Since we designed our E2E test in such a way that it finishes quickly and can run in parallel, we were free to decide when we want it to run without any constraints. We decided that we want to have 2 automatic triggers to the test:

  • Upon every new deployment - this makes sure that new deployed code passes tests.
  • Scheduled every 6 hours - this makes sure that other factors beside code works well (e.g. connectivity issues)

Quick debug of failed tests

In order to be able to quickly debug fail test, we follow few rules of thumb:

1. Environment of failed tests are not deleted at the end of the test execution, and are kept another 1 week until being removed.

2. Upon test failure a notification is sent to a dedicated slack channel with all the relevant information that can assist for debug:

  • General information about the test.
  • Mention the developer that had the last deployed commit
  • Links to all all the tools / environments for quick access
  • Screenshot of the last failed UI action.

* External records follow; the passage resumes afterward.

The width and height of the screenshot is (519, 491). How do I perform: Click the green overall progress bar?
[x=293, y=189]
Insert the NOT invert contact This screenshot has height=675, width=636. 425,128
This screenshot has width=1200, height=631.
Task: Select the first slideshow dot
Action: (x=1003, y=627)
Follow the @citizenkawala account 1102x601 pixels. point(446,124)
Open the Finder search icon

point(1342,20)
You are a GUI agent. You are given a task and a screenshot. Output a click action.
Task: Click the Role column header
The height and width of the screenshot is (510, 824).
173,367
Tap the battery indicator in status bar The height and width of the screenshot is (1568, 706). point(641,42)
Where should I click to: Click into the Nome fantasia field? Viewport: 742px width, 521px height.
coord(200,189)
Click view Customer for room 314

Once we receive a notification of a failed test, we look at it with highest priority. If it has a mention of the last deployer, then that developer investigates the failure, and in case it was a scheduled test, then the on-call developers investigate the failure.

Tests cleanup

It’s easy to forget to implement test cleanup as it’s not in the main test flow. Tests can run for a few months without cleanup, and everything will work well, until things start to break due to leftovers from older test executions.

Since we used a shared Stripe account, we put extra attention on this area to avoid such cases. At the end of every successful test execution, we delete the customer and the subscription that were created in Stripe, together with our own Stigg environment that were created for the test execution.

For failed tests, resources are not immediately deleted, since we would like to be able to connect to debug failures. Those resources are deleted after 1 week, which is more than enough time to investigate test failures.

Conclusions

Implementing Stripe integration is not enough for the long run. Every time new code is deployed, critical flows may be affected. Implementing E2E tests covering the Stripe integration was crucial for us to deploy new code without fearing to interrupt critical flows. On top of that, it empowered our DevOps team to do infrastructure changes independently, since they can simply run the E2E test and monitor that it passed.